Repository to hold the data and materials for the Wonderful Wednesday webinar series https://www.psiweb.org/sigs-special-interest-groups/visualisation/welcome-to-wonderful-wednesdays
The aim of the challenge to to design a visual patient listing or patient profile.
We are interested in novel ways to present a combination of measurements for an individual patient. For example, how can we combine information on a patients adverse events, lab measurements, medication use, vital signs, etc. We are looking for interesting ways to combine different measurements that provide new insights and help inform study teams.
The challenge aim is to provide example of how to present individual patient information.
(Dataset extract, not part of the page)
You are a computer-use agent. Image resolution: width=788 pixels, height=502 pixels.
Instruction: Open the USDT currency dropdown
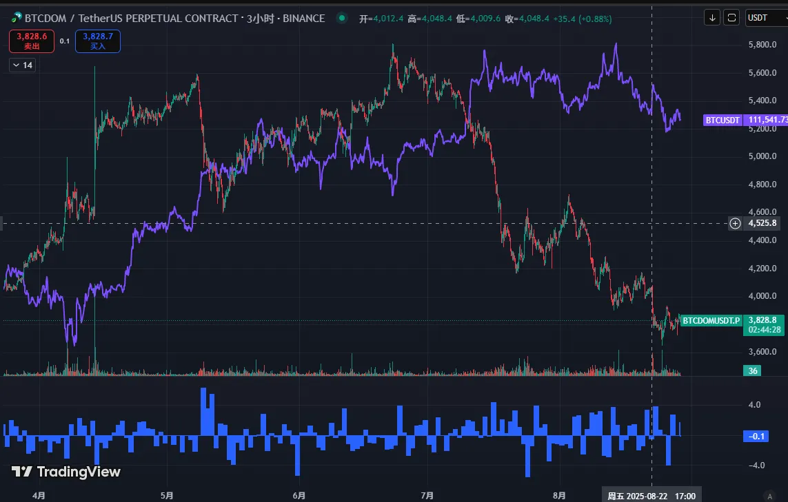click(x=766, y=17)
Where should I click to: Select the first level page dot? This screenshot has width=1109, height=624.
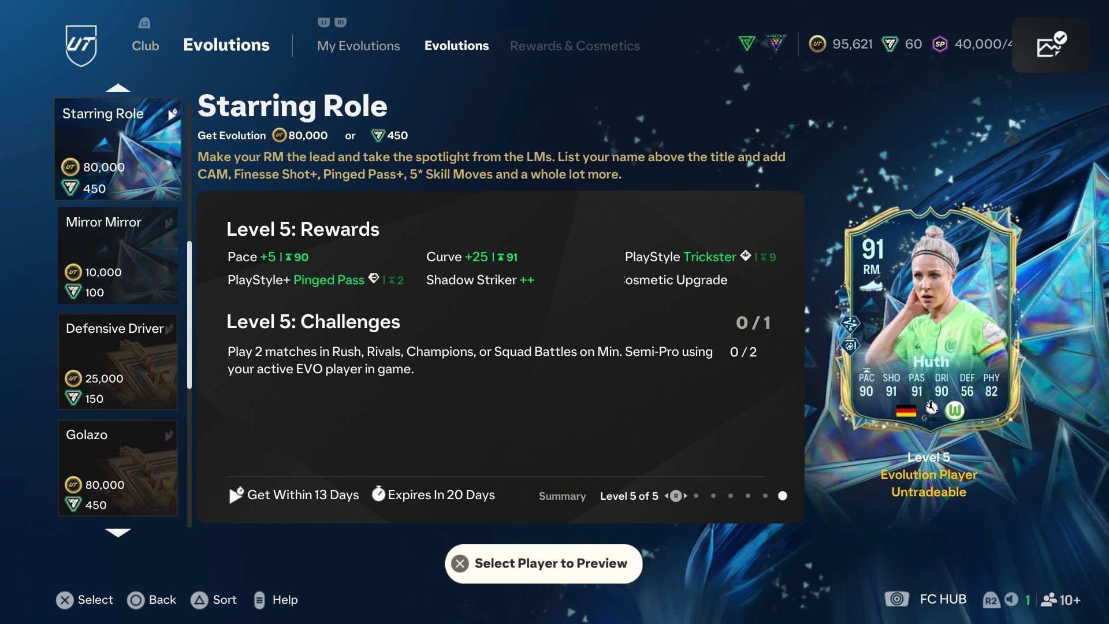click(x=696, y=496)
In other words, how to best design visualizations that combine measurements at the patient level in an informative manner.
We revisit the Alzheimer data from a previous challenge. The data sets are in ADaM format following the CDISC standard.
In this challenge we will focus not only on the ADSL (subject level) data but also:
In this challenge we have filtered the data for an individual patient
and stored the files as .csv. We provide example data sets as /csv
files for a specific patient. For example,
adsl-01-701-1146.csv provides the study demog
data for patient 01-701-1146,
adae-01-701-1146.csv provides the adverse event
information for the same patient, and so on.
We also provide the original source data as .xpt in
data-raw folder. If you would prefer to select a different
patient, there is example code below to illustrate how this can be
achieved.
Documentation summarizing providing an overview over the variables in the data set and also the clinical study can be found in the data-raw folder:
Note, PHUSE host the original source of the CDISC pilot data and documents where additional information can be found.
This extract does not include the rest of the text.